The Resistance to EVs: A Familiar Pattern
The resistance to the EV transition follows the same pattern. Automakers, workers, and even consumers are pushing back, fearing the disruption it will bring. But as history shows, this resistance is both natural and counterproductive. European automakers have built their businesses around internal combustion engines (ICE), and many are reluctant to abandon this profitable model. They’ve invested heavily in ICE production and supply chains, creating a cultural and financial inertia that resists change. Millions of jobs in traditional automotive manufacturing, repair, and supply chains are at risk. Workers fear being left behind, creating political and social resistance to the transition.
Many consumers are also hesitant to switch to EVs due to concerns about cost, range, and charging infrastructure. This hesitation slows adoption and reinforces the status quo.
History shows that resistance to change only delays the inevitable. The internet, personal computers, and renewable energy all faced similar pushbacks, but those who embraced the change emerged stronger. The same will be true for EVs.
The Cost of Resistance
- Missed Opportunities: Companies that resist the EV transition risk falling behind in the global race to electrification.
- Economic Fallout: Delaying the transition could cost Europe its leadership in automotive manufacturing and green technology.
- Public Health Risks: Slower adoption means more years of polluted air and the associated health problems.
The Benefits of Embracing Change
- Innovation Leadership: Companies that embrace EVs and green technologies will dominate the industries of the future.
- Economic Growth: The green transition creates jobs in renewable energy, EV manufacturing, and sustainable infrastructure.
- Healthier Communities: Cleaner air means fewer respiratory illnesses and a better quality of life for everyone.
The key to overcoming resistance is to learn from past disruptors. Just as Japanese automakers revolutionized the industry in the 1970s, Chinese EV manufacturers are driving the next wave of innovation. By embracing this change, rather than resisting it, Europe can accelerate its green transition and secure its place in the future economy.
Breaking Down Barriers
The path forward requires removing artificial barriers to innovation. This means:
- Eliminating counterproductive tariffs that make EVs less affordable.
- Fostering technology exchange between European and Asian manufacturers.
- Creating frameworks for collaborative development.
- Supporting workers through the transition with training and opportunities.
Strategic Partnerships
Rather than trying to recreate capabilities that already exist, European manufacturers should focus on strategic partnerships that combine:
- European engineering excellence.
- Asian battery technology and manufacturing efficiency.
- Joint research and development programs.
- Shared investment in charging infrastructure.
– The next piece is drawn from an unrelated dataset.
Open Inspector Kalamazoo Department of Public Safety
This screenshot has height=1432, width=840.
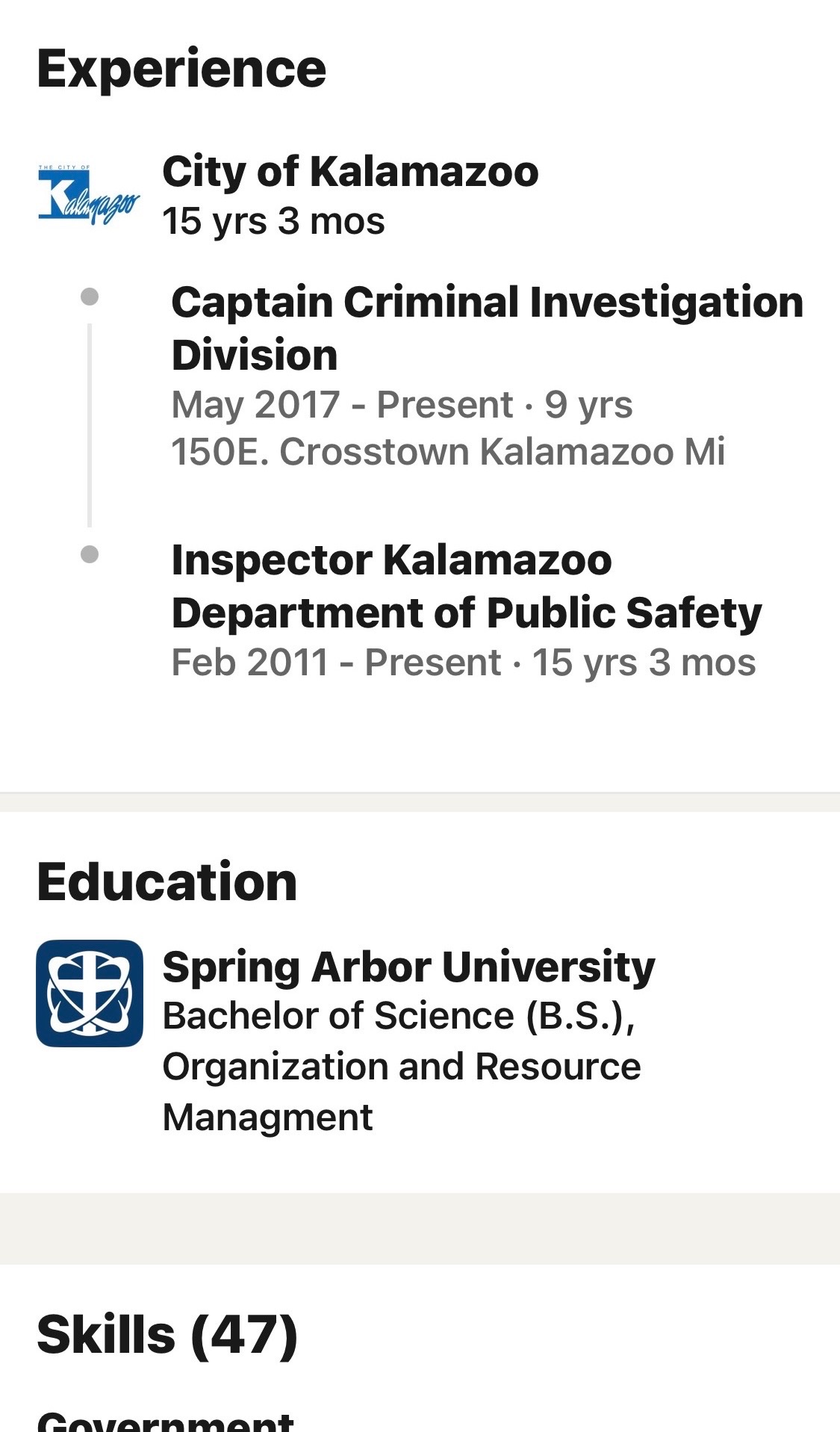466,586
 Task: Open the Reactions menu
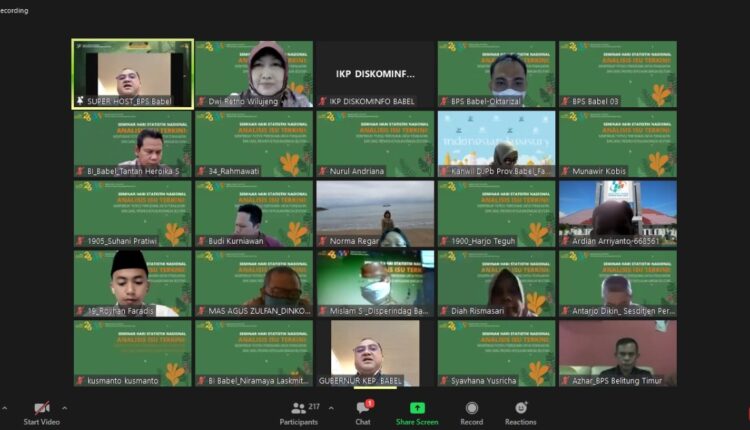[520, 408]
Resistance to change is natural, but it’s also futile. History shows that every major technological shift—from Japanese automakers in the 1970s to the rise of the internet and renewable energy—has faced similar pushback. Yet, those who embraced the change emerged stronger, while those who resisted were left behind.
The EV transition is no different. By learning from past disruptors and embracing collaboration over isolation, Europe can accelerate its green transition, protect jobs, and secure its place in the future economy. The choice is clear: resist change and risk irrelevance, or embrace it and lead the way to a cleaner, more sustainable future.